We covered a lot of ground, but one thing I didn’t expect was to go all meta and discuss “what is product management?”

As Antonia said in the webinar, a danger with Product Ops (and now with AI) is the temptation to outsource key aspects of product management.

Of course, there are some things you can - and should outsource - but the danger is outsourcing core activities that to the untrained eye may seem like admin but are really much deeper.

Take user interviews, for example.

Christoph Steinlehner did an excellent job on LinkedIn the other day explaining why this is a bad idea (the second catalyst for this post):

The most valuable part of customer interviews isn't the information you collect—it's how your brain changes while conducting them.

Last week, during a discussion about AI-powered customer research, I realized something.​

When product teams outsource their customer interviews—whether to AI, agencies, or even dedicated researchers—they lose at least half the value.

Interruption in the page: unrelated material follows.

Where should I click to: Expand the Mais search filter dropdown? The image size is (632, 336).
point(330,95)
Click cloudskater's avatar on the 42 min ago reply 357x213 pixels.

Here's what happens in real-time interviews that reports and recordings can't capture:

When a customer says something unexpected, my brain immediately starts connecting the dots. My brain alerts "Why?" while simultaneously forming new mental models. These neural connections happen differently when I'm actively engaged versus passively consuming information.

Even as a notetaker in someone else's interview, I find myself automatically sorting and processing what I hear in ways that don't happen when reviewing recordings later.

It's even worse when only consuming distilled and interpreted reports. My brain doesn't get in the same exploration mode.

I think that's why I see teams that delegate all their customer conversations struggle to innovate despite having "all the data."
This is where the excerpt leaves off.